“We have seen overall prices are up around 12%, and so the dollars are up. When you look at actual total category dollars are up about 9.4% ... but the volume, the units themselves are down about 2%. And it's just one of the things that we are seeing consistently across the store, especially in ... discretionary categories where people could say, ‘Okay, I can maybe purchase that less often or purchase a smaller size.’”
Classic flavors remain on top, fruity flavors rise
Though vanilla, chocolate, and strawberry remain the top ice cream flavors, flavors like peanut butter, caramel, and chocolate chip are growing as well, based on data from the 52 weeks ending July 29, 2023, Frey said. But beyond those sweeter flavors, fruit flavors like peaches and cream, pumpkin, banana ice cream, and blueberry are growing, she added.
“Peaches and cream, we saw 9,000% growth. Now, that also means it's on a smaller basis, but it's at the same level ... as peppermint ice cream.”
While seasonal flavors are popular in a host of product categories, the ice cream category has seen fewer LTO launches with eggnog being a breakout flavor but still representing a very small portion of the overall market, Frey explained.
“Eggnog is ... becoming the new pumpkin spice, where we're seeing eggnog everything. And so that is a seasonal element that we're starting to see in ice cream as well, but it's smaller.”
Health-conscious consumers push sorbet growth, consumers still want sugary delights
Fruity flavors are also driving growth in sorbet and sherbet, partially because they're a bit healthier than traditional ice cream, Frey said.
“We actually saw sherbet dollars growing but not the volume, but [with sorbet], we actually saw both dollars and volume growth,” Frey said. “There's fewer calories; there's no fat, and also obviously, this is dairy-free. So, it kind of hits on some of these other health-oriented trends.”
However, in other health-related trends, the plant-based ice cream segment is seeing some steep declines, Frey shared. “It is again down about 2% in dollars, 10% in volume, so there [has been] a hit in particular in the last 52 weeks,” she said. Despite these declines, the category has “some really strong penetration, and there's a high level of repeat” purchase, she added.
“We're seeing oat milk growing four times faster than almond milk, coconut is growing eight times faster than almond, so it's this shifting of the actual plant-based ingredient... In terms of flavors in nondairy, at the top and really seeing some great growth was coffee.”

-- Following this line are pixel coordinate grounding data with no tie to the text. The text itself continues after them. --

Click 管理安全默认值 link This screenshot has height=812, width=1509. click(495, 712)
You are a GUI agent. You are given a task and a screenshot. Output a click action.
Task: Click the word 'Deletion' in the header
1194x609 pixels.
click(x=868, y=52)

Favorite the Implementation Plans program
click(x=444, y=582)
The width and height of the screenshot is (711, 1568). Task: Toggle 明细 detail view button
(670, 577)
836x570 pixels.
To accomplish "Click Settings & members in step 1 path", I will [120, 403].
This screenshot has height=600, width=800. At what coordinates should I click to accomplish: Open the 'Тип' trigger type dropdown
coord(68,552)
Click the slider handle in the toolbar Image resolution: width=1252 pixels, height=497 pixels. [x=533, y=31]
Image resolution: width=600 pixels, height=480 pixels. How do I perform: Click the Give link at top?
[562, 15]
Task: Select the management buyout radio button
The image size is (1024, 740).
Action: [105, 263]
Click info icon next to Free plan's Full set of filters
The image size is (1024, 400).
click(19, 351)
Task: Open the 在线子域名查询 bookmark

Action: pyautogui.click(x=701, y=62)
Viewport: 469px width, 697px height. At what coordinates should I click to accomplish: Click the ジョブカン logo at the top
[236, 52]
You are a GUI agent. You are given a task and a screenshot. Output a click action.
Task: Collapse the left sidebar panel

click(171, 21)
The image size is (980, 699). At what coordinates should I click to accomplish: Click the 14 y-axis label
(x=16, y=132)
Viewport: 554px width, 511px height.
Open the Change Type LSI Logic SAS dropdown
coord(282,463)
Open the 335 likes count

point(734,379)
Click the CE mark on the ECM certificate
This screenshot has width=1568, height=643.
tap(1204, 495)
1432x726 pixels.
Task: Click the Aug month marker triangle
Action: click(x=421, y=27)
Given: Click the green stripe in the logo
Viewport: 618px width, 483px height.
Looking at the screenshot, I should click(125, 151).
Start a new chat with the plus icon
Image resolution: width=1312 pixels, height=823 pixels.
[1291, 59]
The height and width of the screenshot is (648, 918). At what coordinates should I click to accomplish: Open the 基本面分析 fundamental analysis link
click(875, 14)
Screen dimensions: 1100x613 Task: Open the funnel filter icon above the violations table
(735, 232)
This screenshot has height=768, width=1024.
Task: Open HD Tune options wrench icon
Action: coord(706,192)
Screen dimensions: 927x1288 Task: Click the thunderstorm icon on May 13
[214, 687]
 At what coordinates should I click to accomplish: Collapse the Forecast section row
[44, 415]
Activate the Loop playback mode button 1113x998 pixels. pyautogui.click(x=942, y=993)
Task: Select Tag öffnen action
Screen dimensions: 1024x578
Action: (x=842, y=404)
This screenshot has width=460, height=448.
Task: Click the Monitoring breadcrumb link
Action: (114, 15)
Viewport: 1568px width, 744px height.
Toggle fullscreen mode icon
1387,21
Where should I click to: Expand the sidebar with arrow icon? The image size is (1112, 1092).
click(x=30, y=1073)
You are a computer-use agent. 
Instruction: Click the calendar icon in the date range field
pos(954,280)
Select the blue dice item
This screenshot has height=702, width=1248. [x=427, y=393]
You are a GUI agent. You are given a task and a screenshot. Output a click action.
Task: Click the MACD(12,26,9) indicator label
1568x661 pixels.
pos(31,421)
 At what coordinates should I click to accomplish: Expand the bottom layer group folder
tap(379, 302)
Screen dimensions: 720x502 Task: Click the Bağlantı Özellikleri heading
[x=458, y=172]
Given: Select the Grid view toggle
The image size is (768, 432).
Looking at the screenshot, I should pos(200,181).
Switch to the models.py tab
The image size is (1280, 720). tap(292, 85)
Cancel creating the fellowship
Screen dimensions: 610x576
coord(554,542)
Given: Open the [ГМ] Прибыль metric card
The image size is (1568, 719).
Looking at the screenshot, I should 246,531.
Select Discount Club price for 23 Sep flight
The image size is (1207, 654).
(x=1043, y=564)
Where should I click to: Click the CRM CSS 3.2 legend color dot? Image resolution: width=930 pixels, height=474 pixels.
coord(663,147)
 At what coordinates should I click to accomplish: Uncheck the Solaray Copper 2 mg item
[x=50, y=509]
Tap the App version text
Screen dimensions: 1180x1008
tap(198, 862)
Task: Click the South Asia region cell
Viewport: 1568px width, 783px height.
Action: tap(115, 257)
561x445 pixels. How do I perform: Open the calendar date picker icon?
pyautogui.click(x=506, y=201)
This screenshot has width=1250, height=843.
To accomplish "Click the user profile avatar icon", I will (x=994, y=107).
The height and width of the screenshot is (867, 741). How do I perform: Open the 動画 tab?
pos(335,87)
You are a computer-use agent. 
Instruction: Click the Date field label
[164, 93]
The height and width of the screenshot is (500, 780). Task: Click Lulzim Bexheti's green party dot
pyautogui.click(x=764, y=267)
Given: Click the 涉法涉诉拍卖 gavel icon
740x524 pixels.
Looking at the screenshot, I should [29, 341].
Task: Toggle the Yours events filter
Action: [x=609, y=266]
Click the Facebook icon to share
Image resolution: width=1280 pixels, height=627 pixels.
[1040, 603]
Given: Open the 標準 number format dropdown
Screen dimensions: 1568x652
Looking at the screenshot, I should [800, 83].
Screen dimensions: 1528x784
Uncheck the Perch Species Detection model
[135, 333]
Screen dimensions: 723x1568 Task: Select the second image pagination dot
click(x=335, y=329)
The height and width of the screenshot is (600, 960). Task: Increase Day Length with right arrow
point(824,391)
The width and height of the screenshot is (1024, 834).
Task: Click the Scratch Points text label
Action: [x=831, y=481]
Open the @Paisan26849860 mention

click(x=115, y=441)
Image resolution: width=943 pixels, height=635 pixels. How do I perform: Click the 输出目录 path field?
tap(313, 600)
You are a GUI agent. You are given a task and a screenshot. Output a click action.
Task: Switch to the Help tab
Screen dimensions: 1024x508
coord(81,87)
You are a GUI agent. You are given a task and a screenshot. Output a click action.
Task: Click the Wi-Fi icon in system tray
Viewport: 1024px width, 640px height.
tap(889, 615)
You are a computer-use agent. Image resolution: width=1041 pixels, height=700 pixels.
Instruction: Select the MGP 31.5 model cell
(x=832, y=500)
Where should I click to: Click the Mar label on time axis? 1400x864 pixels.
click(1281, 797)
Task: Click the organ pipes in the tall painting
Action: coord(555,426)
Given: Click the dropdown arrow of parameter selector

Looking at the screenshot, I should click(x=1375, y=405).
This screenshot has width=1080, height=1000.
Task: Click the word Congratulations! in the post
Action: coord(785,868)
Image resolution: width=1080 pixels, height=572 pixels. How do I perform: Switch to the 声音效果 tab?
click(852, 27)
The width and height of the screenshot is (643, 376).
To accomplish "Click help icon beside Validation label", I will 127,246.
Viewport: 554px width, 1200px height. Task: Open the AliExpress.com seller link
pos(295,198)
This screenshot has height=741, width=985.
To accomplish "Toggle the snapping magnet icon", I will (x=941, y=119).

And while across the food and beverage industry, CPG brands have released and reformulated a host of low- or no-sugar products in response to consumer demands, the ice cream category hasn’t really seen much movement in that space because consumers expect these products to be sugary, Frey said.
"We do know sugar is one of the top things consumers are looking at when they're looking at labels, [and] there's been a lot of focus in particular on added sugars ... We see consumers looking for this more in the categories [where] they aren't expecting sugar. They are a little mad it's snuck in condiments."
Ensuring CPG’s ice cream growth doesn’t melt away
To resonate with consumers today, ice cream brands are focusing on natural, free-from, cage-free, and other claims, and boosting packaging sustainability, Frey explained. Sustainable, recyclable, and compostable packaging claims are also becoming more common, she said.
Ice cream manufacturers are also "leaning into things like quality ... [and] sourcing" to tell their brand story, Frey said. By combining these efforts with flavor innovation, ice cream brands have a great chance to win in today's marketplace, she added.
“Manufacturers have ... continued opportunity around flavor innovation, at the same time, recognizing that a lot of the basics are where a lot of the growth is too, the core flavors we all know and love. But in terms of also, how those products are being produced, so whether it’s under the umbrella of social responsibility or sustainability or just the caliber of the production and the ingredient sourcing.”